April 24, 2007 — Adult-strength aspirin taken daily for 5 years or more was associated with a 15% reduced overall cancer incidence, according to the results of a large cohort study reported in the April 18 issue of the Journal of the National Cancer Institute.

"Epidemiologic evidence indicates that aspirin use is associated with reduced risks of colon cancer and possibly several other cancers, including prostate and breast cancers," write Eric J. Jacobs, PhD, from the American Cancer Society in Atlanta, Georgia, and colleagues. "Recent results from the Women's Health Study randomized trial indicate that long-term use of low-dose aspirin (100 mg every other day) does not substantially reduce cancer risk. However, the potential effect of long-term daily use of higher doses of aspirin on cancer incidence remains uncertain."

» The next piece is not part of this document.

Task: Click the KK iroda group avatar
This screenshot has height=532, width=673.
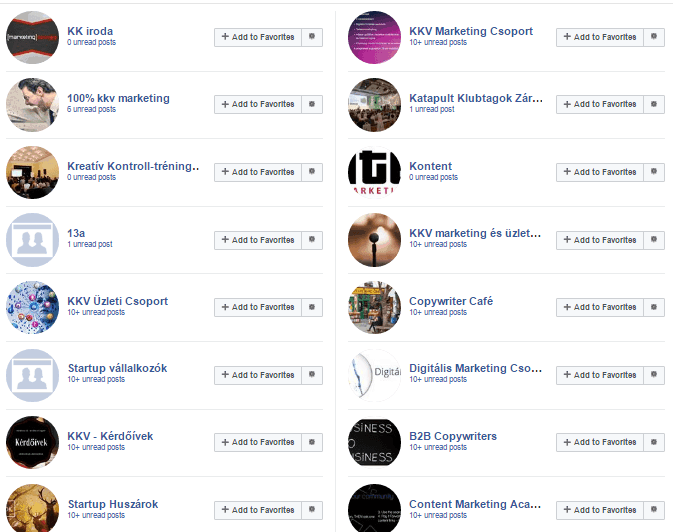Action: (32, 37)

The investigators determined associations between long-term daily use of adult-strength aspirin (≥ 325 mg/day) and overall cancer incidence, as well as incidence of 10 types of cancer in 69,810 men and 76,303 women participating in the Cancer Prevention Study II Nutrition Cohort, a relatively elderly population. Information on aspirin use was collected at enrollment in 1992 - 1993 and updated in 1997, 1999, and 2001. Rate ratios (RRs) were determined from multivariable Cox proportional hazards regression.

Through follow-up ending in June 2003, cancer was diagnosed in 10,931 men and 7196 women. Compared with no use, daily use of adult-strength aspirin for 5 years or more was associated with lower overall cancer incidence in men (multivariable-adjusted RR, 0.84; 95% confidence interval [CI], 0.76 - 0.93) and non–statistically significant lower overall cancer incidence in women (multivariable-adjusted RR, 0.86; 95% CI, 0.73 - 1.03).

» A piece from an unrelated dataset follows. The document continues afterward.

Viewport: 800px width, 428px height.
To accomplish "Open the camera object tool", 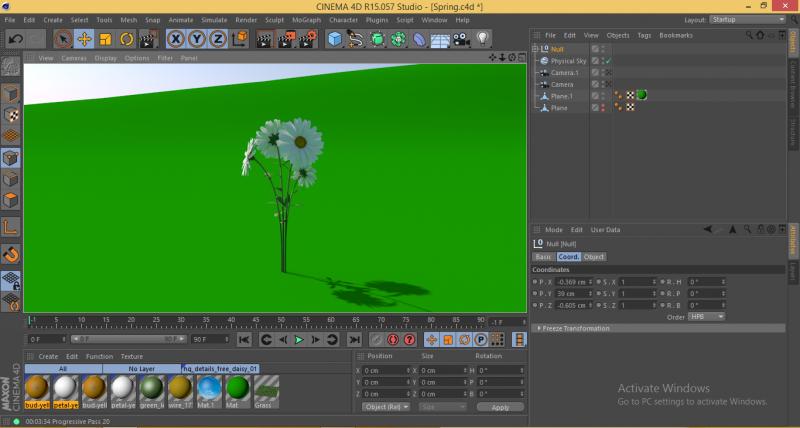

After standardization to the age distributions of men and women in the study, overall cancer incidence per 100,000 person-years with long-term daily aspirin use and no aspirin use was 1858 and 2163, respectively, among men, and 1083 and 1169, respectively, among women. Long-term daily aspirin use was linked to reduced incidence of colorectal cancer (RR, 0.68; 95% CI, 0.52 - 0.90; among men and women combined) and prostate cancer (RR, 0.81; 95% CI, 0.70 - 0.94) and a non–statistically significant lower risk for female breast cancer (RR, 0.83; 95% CI, 0.63 - 1.10).

"Long-term daily use of adult-strength aspirin may be associated with modestly reduced overall cancer incidence in populations among whom colorectal, prostate, and breast cancers are common," the authors write.

Study limitations include observational design subject to confounding, lack of data on potentially harmful effects from daily long-term use of adult-strength aspirin, insufficient statistical power to examine long-term daily use of low-dose aspirin, and lack of generalizability to other populations.

"Confirmation from randomized trials is necessary before a reduction in cancer risk could be considered a benefit of using adult-strength aspirin," the authors conclude. "Our results indicate that a randomized trial examining the effect of aspirin on cancer incidence would need to be both large and long term, probably lasting a minimum of 10 years.... If daily adult-strength aspirin use is ultimately found to meaningfully reduce overall cancer risk, there could be important clinical implications with respect to who should be taking aspirin and at what dose."

The American Cancer Society funded this study.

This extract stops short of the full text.